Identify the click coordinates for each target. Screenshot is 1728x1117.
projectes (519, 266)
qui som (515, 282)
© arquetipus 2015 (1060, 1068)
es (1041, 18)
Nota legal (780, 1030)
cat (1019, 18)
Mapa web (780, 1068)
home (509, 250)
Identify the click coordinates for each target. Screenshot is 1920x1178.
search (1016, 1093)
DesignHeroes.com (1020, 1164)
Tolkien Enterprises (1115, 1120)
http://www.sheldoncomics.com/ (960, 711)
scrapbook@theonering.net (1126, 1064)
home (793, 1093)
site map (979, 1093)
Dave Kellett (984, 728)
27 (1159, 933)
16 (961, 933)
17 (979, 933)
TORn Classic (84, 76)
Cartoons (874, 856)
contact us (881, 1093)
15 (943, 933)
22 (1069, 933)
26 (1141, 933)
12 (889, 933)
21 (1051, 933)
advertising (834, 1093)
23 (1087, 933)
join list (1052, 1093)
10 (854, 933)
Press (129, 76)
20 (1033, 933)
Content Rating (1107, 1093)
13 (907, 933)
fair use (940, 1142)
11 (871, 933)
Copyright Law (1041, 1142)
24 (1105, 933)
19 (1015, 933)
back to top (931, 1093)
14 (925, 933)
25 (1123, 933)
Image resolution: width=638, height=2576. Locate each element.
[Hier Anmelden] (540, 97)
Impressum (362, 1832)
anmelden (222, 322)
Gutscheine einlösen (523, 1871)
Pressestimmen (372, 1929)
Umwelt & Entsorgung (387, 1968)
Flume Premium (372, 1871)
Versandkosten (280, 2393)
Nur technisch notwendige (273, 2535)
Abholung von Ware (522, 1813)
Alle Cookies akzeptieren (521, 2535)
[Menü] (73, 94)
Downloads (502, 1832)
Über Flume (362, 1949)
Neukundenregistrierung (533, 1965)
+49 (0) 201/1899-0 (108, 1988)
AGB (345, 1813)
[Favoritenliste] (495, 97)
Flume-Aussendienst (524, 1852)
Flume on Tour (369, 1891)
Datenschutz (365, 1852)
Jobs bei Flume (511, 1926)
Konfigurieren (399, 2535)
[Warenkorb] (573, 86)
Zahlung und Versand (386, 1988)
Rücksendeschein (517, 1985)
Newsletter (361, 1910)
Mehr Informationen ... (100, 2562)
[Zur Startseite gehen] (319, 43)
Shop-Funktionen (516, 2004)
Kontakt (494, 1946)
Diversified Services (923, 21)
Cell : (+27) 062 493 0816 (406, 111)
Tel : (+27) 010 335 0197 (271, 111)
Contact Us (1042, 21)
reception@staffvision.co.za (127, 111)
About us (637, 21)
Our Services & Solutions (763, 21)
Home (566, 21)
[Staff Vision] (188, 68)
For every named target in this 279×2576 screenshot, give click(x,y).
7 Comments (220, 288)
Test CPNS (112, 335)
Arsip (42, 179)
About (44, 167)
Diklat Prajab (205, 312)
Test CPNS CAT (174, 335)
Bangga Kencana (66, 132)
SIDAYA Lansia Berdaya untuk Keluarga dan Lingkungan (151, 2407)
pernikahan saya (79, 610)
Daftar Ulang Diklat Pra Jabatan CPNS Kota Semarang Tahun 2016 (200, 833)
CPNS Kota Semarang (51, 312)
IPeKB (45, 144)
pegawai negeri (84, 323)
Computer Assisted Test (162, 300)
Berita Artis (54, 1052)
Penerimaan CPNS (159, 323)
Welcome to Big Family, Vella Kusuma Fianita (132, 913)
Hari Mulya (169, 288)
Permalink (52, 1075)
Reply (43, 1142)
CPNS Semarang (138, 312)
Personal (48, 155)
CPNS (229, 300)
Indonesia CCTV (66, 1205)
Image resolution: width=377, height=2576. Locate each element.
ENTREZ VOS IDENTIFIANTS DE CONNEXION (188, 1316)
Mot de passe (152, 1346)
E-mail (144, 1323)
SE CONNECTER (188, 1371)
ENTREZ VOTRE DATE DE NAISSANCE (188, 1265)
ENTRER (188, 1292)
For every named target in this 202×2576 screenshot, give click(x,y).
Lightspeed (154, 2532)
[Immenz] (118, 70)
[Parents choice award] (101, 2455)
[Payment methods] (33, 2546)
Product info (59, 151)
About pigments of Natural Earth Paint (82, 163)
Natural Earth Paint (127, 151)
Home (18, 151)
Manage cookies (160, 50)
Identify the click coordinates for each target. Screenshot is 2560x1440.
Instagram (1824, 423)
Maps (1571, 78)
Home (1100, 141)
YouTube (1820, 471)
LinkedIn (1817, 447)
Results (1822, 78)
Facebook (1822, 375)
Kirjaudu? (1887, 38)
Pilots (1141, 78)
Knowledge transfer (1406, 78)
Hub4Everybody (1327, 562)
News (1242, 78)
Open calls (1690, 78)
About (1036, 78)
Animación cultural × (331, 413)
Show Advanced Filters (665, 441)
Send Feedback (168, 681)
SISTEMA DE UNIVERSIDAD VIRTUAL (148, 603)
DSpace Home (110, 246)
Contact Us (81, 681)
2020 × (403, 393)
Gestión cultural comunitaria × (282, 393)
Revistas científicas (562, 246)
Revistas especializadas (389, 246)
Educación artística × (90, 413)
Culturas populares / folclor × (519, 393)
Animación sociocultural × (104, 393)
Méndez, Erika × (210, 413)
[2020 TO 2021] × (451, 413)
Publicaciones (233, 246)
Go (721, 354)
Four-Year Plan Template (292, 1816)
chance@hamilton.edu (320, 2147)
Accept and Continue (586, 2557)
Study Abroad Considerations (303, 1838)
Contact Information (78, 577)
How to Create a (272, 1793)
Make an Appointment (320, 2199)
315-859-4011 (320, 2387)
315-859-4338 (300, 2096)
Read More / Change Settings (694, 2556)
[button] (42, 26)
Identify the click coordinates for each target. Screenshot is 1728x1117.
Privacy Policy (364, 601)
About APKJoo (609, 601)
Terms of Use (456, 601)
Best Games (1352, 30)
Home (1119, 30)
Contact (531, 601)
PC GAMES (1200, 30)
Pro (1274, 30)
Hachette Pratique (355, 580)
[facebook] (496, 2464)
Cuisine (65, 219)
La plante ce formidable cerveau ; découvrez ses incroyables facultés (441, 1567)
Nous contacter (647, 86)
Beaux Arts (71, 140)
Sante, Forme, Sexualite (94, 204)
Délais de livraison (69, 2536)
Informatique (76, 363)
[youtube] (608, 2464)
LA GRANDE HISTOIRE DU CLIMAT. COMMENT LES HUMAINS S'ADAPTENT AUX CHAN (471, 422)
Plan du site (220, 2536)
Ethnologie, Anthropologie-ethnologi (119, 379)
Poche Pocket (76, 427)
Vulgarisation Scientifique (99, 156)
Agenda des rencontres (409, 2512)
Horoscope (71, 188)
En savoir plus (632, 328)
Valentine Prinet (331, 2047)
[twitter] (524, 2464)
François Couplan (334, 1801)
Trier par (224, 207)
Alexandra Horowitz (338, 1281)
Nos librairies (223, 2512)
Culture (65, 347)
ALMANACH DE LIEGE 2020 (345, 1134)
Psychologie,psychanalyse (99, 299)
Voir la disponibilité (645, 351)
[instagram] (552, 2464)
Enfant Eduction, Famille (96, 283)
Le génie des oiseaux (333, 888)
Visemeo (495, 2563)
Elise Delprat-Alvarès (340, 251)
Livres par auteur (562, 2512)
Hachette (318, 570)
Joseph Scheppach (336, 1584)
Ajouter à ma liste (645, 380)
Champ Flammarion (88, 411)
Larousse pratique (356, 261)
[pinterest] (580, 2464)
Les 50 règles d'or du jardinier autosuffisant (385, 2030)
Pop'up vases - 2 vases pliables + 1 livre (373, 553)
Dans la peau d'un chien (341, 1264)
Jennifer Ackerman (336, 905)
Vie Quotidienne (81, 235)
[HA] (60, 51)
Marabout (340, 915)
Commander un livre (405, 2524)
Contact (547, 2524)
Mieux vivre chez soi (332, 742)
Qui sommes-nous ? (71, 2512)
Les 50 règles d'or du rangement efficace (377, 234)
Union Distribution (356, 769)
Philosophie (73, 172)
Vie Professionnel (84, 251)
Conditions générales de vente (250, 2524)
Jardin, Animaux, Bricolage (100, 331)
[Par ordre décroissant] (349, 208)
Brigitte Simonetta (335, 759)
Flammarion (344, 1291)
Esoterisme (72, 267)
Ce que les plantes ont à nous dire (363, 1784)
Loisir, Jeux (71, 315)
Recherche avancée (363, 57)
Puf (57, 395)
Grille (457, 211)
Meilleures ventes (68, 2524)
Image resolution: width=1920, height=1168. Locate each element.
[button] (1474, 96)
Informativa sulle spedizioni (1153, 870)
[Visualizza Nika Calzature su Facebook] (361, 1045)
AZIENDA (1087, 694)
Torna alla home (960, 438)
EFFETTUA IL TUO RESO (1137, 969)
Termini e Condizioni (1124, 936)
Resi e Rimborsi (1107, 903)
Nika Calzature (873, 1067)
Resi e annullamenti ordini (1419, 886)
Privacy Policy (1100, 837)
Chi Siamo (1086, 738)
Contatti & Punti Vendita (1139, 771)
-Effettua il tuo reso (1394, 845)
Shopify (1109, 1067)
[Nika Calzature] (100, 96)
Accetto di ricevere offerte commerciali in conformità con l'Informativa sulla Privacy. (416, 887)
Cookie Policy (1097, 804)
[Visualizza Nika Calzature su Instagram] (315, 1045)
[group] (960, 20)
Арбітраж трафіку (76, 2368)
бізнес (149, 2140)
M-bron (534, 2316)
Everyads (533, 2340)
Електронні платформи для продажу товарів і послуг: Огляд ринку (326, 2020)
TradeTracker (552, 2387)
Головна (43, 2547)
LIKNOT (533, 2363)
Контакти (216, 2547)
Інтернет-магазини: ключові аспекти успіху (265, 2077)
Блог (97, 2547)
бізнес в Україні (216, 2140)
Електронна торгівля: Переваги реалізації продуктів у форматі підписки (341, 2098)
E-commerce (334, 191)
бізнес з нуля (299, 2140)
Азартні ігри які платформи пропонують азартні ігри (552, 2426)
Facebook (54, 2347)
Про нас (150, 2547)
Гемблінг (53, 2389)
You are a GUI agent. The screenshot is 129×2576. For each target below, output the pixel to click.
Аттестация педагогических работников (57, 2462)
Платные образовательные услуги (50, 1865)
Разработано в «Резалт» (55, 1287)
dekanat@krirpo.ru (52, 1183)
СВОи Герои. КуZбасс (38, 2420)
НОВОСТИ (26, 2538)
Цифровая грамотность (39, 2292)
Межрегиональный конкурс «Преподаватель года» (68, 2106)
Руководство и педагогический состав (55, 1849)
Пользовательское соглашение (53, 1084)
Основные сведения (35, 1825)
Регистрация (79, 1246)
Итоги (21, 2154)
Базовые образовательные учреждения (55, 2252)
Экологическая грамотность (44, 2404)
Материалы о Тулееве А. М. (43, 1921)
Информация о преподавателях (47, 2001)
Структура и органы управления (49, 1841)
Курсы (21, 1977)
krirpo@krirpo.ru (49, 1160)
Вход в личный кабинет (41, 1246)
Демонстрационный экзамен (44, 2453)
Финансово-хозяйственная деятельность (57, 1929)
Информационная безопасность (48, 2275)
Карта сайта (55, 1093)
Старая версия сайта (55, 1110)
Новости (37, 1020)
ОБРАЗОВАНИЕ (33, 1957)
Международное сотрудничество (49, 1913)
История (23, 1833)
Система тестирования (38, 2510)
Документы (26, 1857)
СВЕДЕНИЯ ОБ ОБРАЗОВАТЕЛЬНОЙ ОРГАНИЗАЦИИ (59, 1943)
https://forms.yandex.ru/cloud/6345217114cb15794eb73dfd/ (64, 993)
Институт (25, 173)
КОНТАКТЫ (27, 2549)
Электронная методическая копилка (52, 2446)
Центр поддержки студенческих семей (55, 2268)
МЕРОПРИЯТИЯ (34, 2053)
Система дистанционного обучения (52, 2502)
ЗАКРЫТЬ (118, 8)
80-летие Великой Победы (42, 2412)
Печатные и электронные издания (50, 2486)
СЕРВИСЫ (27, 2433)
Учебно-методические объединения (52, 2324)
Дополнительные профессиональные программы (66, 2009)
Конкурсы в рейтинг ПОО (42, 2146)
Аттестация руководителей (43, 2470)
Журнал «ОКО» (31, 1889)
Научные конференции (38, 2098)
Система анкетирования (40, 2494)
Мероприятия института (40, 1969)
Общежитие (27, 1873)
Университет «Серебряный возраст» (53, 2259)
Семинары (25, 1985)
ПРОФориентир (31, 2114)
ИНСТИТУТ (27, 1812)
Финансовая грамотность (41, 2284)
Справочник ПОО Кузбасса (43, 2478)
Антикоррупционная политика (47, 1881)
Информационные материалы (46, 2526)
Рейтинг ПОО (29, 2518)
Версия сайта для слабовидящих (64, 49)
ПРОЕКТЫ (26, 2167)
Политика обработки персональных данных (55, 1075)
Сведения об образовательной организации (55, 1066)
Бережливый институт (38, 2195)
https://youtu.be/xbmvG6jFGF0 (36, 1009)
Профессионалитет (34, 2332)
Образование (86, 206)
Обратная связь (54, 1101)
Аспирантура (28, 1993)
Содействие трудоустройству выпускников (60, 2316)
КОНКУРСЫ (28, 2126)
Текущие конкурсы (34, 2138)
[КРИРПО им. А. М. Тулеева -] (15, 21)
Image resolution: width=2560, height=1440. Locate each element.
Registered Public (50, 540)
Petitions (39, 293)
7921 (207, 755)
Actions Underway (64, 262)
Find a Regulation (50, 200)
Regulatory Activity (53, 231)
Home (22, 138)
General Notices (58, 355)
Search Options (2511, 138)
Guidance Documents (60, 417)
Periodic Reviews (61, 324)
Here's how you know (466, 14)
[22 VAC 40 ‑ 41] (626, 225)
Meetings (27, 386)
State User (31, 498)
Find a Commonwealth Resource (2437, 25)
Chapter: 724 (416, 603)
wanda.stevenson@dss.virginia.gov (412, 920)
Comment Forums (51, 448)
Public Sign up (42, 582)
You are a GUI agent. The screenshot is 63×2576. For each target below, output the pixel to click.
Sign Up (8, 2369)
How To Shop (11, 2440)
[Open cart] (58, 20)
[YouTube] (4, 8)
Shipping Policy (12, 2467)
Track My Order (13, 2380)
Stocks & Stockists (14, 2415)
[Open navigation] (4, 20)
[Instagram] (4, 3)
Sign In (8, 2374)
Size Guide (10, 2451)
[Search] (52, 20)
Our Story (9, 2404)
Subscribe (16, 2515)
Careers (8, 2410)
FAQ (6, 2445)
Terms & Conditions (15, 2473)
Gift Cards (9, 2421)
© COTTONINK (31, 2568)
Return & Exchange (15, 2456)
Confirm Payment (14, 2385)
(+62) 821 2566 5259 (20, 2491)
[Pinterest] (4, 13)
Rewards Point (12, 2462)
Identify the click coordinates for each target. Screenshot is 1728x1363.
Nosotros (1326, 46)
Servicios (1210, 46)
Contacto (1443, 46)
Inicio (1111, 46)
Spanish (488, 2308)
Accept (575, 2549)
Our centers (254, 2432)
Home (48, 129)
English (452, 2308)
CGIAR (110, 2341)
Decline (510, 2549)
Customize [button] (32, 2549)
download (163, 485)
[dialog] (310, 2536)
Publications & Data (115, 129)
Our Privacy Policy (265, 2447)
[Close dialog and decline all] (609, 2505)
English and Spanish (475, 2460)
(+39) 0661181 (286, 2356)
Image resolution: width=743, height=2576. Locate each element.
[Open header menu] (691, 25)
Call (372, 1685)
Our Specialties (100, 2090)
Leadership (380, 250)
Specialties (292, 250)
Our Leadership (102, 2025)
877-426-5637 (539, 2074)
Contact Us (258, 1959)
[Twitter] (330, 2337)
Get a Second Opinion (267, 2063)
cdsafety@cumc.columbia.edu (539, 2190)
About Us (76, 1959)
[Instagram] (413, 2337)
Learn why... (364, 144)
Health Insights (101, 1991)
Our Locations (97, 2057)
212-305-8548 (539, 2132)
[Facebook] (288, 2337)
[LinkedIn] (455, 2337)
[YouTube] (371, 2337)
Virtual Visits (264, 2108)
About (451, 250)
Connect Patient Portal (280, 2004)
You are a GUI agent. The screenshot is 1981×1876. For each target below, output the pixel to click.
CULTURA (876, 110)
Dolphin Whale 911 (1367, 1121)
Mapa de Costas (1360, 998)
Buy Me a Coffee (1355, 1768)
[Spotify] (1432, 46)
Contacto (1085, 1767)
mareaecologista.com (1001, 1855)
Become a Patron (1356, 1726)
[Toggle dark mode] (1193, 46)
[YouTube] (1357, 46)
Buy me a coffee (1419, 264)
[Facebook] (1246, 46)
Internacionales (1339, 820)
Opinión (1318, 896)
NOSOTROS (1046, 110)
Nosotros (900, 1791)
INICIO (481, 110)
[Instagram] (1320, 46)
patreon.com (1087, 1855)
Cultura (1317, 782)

------------

• **TASK**
In the listing above, locate the line with "Terms & Conditions (15, 2473)" and the line with "Connect Patient Portal (280, 2004)", then extract exactly those lines and every line between them, and nothing more.

• **RESULT**
Terms & Conditions (15, 2473)
Gift Cards (9, 2421)
© COTTONINK (31, 2568)
Return & Exchange (15, 2456)
Confirm Payment (14, 2385)
(+62) 821 2566 5259 (20, 2491)
[Pinterest] (4, 13)
Rewards Point (12, 2462)
Identify the click coordinates for each target. Screenshot is 1728x1363.
Nosotros (1326, 46)
Servicios (1210, 46)
Contacto (1443, 46)
Inicio (1111, 46)
Spanish (488, 2308)
Accept (575, 2549)
Our centers (254, 2432)
Home (48, 129)
English (452, 2308)
CGIAR (110, 2341)
Decline (510, 2549)
Customize [button] (32, 2549)
download (163, 485)
[dialog] (310, 2536)
Publications & Data (115, 129)
Our Privacy Policy (265, 2447)
[Close dialog and decline all] (609, 2505)
English and Spanish (475, 2460)
(+39) 0661181 (286, 2356)
Image resolution: width=743, height=2576. Locate each element.
[Open header menu] (691, 25)
Call (372, 1685)
Our Specialties (100, 2090)
Leadership (380, 250)
Specialties (292, 250)
Our Leadership (102, 2025)
877-426-5637 (539, 2074)
Contact Us (258, 1959)
[Twitter] (330, 2337)
Get a Second Opinion (267, 2063)
cdsafety@cumc.columbia.edu (539, 2190)
About Us (76, 1959)
[Instagram] (413, 2337)
Learn why... (364, 144)
Health Insights (101, 1991)
Our Locations (97, 2057)
212-305-8548 (539, 2132)
[Facebook] (288, 2337)
[LinkedIn] (455, 2337)
[YouTube] (371, 2337)
Virtual Visits (264, 2108)
About (451, 250)
Connect Patient Portal (280, 2004)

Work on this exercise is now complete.